Of the 30 discordant cases, 19 cases had abnormalities identified by MPseq that were missed by FISH, the majority involving insertional events near the MYC gene region. In total, MYC rearrangements were found in 51.4% of the cases in our cohort which includes NDMM and RRMM. This is consistent with previous reports identifying MYC rearrangements in 35% of NDMM with increased frequency in RRMM10,42. MYC rearrangements have been reported as subclonal events and are associated with disease progression3,11,43. Approximately 66% of MYC rearrangements have been found in association with non-Ig partners resulting in juxtaposition to enhancer sequences promoting aberrant MYC gene expression, which may be targeted by BRD4 inhibitors in MM10. Identification of MYC rearrangements using a break-apart probe strategy resulted in a 50.0% false negative rate in our patient cohort. Whether these false negative insertion cases have the same prognostic implication as other MYC rearrangements remains unknown.

Two cases had deletions of the TP53 gene region that were not identified by FISH. For cases 4 and 21, MPseq identified a deletion of TP53 (5.6 Mb in case 4, 2.7 Mb in case 21).

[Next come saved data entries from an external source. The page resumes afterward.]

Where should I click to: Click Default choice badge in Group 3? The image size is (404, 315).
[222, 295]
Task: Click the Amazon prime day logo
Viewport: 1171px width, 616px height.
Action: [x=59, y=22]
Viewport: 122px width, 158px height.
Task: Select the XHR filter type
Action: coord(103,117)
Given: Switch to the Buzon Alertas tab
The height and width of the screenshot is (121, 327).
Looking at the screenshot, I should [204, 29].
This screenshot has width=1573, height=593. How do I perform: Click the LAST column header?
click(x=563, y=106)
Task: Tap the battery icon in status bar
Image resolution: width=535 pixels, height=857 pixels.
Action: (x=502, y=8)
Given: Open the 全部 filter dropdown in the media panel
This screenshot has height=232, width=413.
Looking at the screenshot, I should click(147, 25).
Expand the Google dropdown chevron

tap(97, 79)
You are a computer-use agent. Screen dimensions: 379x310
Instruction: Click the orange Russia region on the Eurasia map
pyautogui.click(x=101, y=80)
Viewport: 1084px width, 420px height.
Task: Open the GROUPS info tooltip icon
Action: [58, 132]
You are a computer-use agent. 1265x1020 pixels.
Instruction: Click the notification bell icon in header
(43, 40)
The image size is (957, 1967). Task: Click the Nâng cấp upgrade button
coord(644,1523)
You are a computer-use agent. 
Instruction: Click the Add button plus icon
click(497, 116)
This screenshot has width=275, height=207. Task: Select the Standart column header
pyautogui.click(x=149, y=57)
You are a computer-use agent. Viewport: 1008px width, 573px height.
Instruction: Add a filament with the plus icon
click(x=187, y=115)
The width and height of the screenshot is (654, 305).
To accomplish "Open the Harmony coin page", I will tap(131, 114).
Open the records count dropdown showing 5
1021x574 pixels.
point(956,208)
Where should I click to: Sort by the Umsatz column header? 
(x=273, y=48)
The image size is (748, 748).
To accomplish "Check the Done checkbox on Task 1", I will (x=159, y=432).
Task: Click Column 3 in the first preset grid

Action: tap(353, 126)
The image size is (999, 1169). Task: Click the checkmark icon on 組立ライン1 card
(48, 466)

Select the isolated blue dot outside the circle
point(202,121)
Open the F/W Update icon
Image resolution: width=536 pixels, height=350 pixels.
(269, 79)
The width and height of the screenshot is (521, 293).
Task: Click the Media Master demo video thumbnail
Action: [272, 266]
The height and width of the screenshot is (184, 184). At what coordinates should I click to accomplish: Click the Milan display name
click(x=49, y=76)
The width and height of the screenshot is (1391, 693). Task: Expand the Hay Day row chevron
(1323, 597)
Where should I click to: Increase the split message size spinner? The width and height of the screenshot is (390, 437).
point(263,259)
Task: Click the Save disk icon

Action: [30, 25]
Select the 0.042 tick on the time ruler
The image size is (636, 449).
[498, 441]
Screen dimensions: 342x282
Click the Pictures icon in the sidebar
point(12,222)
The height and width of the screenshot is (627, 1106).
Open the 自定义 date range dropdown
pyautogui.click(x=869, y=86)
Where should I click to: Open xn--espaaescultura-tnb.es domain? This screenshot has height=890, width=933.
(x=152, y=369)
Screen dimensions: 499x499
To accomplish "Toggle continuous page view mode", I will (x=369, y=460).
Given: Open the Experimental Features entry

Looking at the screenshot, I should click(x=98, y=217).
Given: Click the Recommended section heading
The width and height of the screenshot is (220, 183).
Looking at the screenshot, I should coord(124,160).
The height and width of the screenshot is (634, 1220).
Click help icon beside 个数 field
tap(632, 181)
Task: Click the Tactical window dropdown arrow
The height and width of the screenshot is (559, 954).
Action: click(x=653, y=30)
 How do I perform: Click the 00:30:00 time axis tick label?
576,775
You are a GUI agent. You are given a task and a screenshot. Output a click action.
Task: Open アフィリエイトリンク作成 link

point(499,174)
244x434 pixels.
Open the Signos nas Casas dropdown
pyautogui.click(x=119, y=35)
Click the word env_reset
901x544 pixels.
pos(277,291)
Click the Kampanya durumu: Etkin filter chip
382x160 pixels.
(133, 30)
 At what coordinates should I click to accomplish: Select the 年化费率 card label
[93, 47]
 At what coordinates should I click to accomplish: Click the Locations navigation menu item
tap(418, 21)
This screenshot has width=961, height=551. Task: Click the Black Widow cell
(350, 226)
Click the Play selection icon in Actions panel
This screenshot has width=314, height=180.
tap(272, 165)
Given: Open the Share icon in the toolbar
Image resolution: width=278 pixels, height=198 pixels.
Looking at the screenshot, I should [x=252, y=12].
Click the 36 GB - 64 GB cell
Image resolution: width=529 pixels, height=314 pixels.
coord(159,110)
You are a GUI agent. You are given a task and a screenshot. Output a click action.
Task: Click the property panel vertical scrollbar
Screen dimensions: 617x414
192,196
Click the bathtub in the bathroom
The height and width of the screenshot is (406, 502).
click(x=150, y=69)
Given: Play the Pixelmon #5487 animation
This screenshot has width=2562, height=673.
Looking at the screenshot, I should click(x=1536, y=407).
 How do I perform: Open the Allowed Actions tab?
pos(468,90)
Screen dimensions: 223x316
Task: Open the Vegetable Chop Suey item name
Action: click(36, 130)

Interestingly, for case 21, MPseq also identified a translocation involving TP53 (to 4q32.1). Both cases were scored as having two copies of TP53 by FISH and represent false negative results due the location of the deletion in relation to the FISH footprint in case 4 and the TP53 translocation in combination with the deletion in case 21. Although these cases had missed high risk abnormalities, the mSMART risk did not change since those cases also had additional high risk abnormalities [1q gain for cases 4 and t(4;14) for case 21]. For case 4, a separate NGS assay analyzing SNVs identified a pathogenic TP53 mutation [Chr17(GRCh37):g.7577111 G > T; NM_001126113.2(TP53):c.827 C > A; p.Ala276Asp] located in the DNA-binding domain and in vitro functional data predicts that this variant results in non-functional p53 protein44. TP53 has been found to be mutated in 3–16% of NDMM6,45,46,47 with a higher frequency in RRMM48,49,50. TP53 mutations in combination with 17p deletions are associated with double hit MM with reduced overall, progression-free and relapse-free survival51. Therefore, this missed TP53 deletion fails to identify the presence of a likely double hit MM in patient 4. The combination of a rearrangement and deletion also likely represents a double hit MM abnormality in case 21.

The CCND1/IGH dual color, dual fusion probe set is used to identify CCND1/IGH rearrangements. However, three copies of CCND1 in the absence of IGH fusion can indicate trisomy 11 or non-IGH CCND1 rearrangements. MPseq identified three CCND1 rearrangements including case 4 (IGL/CCND1), case 43 (IGK/CCND1) described more fully in Peterson, et al.52 and case 57 (BRINP3/CCND1). FISH also identified amplification of CCND1 in case 4, three copies of CCND1 in case 43 and a normal signal pattern for CCND1 in case 57. The CCND1 rearrangement identified in case 57 was a complex translocation between 1q31.1 and 11q13.3 consisting of four junctions and deletions of ~100 kb at both ends. Through this complex event, CCND1 is brought into close proximity to the 3′ end of BRINP3, while the balancing set of junctions brings the 5′ end of BRINP3 near 11q24.3. Additionally, the derivative chromosome containing CCND1 has been copied. Overall this would result in three copies of CCND1, two of which have been translocated near the 3′ end of BRINP3. This case demonstrates how MPseq is able to determine complex rearrangements involving important genes without prior knowledge of the junction partner location.

Although immunoglobulin lambda rearrangements have been recently reported in association with poor prognosis3, light chain rearrangements are typically not evaluated in the diagnostic work up of MM in most clinical genomics laboratories. Using MPseq data, we identify 10 cases (14.3% of entire cohort) with IGL rearrangements with five of these cases with standard risk cytogenetic results. IGL rearrangements and other focal deletions of clinical significance are typically not evaluated by FISH. Given the high rate of false-negative MYC rearrangements and inability to appreciate all abnormalities of clinical significance, we demonstrate that MPseq has increased clinical value compared to FISH in characterizing genomic abnormalities in PCNs.